Written problem A: Transcribe the Rohtas Fort passage from "The gigantic Rohtas" to "Kanauj at Chaunsa.".
Written problem B: State whether each statement agrees with the Rohtas Fort passage, answering yes or no and quoting the deciding words: (i) The fort was built in the 16th century. (ii) Shahu Sultani was given three years to rebuild the fort. (iii) Sher Shah Suri saw the fort completed.

Text segment:
The gigantic Rohtas Fort is an exceptional example of early Muslim military architecture surviving today. It was built by Farid Khan – the “Lion King” of the subcontinent well known as Sher Shah Suri – in the 16th century. The major reason behind the erection of this rampart was to subdue the pro-Mughal Ghakkar tribe and to thwart the possible return of Mughal Emperor Humayun who had fled to Iran after his defeat in the battle of Kanauj at Chaunsa.
Sher Shah Suri was said to have commissioned his architect, Shahu Sultani, to erect an unshakable castle within a span of 3 years. The fort constructed by the architect, however, was way smaller than what Sher Shah Suri had envisioned. Sher Shah Suri, therefore, ordered the architect to be beheaded. But before his orders were materialized, the architect was granted a chance of mercy with the proviso that he rebuilds the fort in two years according to the wishes of Sher Shah Suri. Unfortunately, the Lion King died in a battle in 1545 before he could see the fort completed. His reign lasted barely for six years only and his death quickly lead to fall of his empire.

Raw data:
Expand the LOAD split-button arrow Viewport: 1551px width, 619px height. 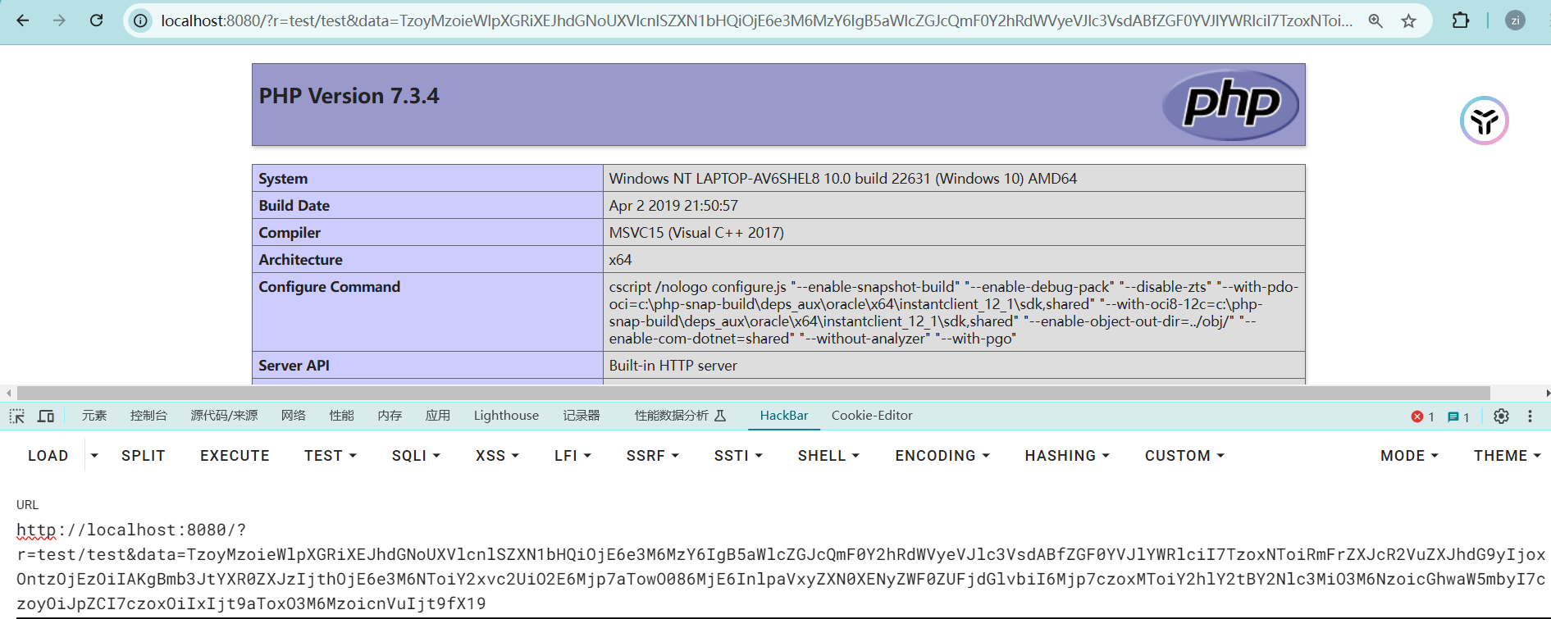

Exercise solution A:
The gigantic Rohtas Fort is an exceptional example of early Muslim military architecture surviving today. It was built by Farid Khan – the “Lion King” of the subcontinent well known as Sher Shah Suri – in the 16th century. The major reason behind the erection of this rampart was to subdue the pro-Mughal Ghakkar tribe and to thwart the possible return of Mughal Emperor Humayun who had fled to Iran after his defeat in the battle of Kanauj at Chaunsa.

Exercise solution B:
(i) Yes: "in the 16th century."
(ii) No: "he rebuilds the fort in two years."
(iii) No: "the Lion King died in a battle in 1545 before he could see the fort completed."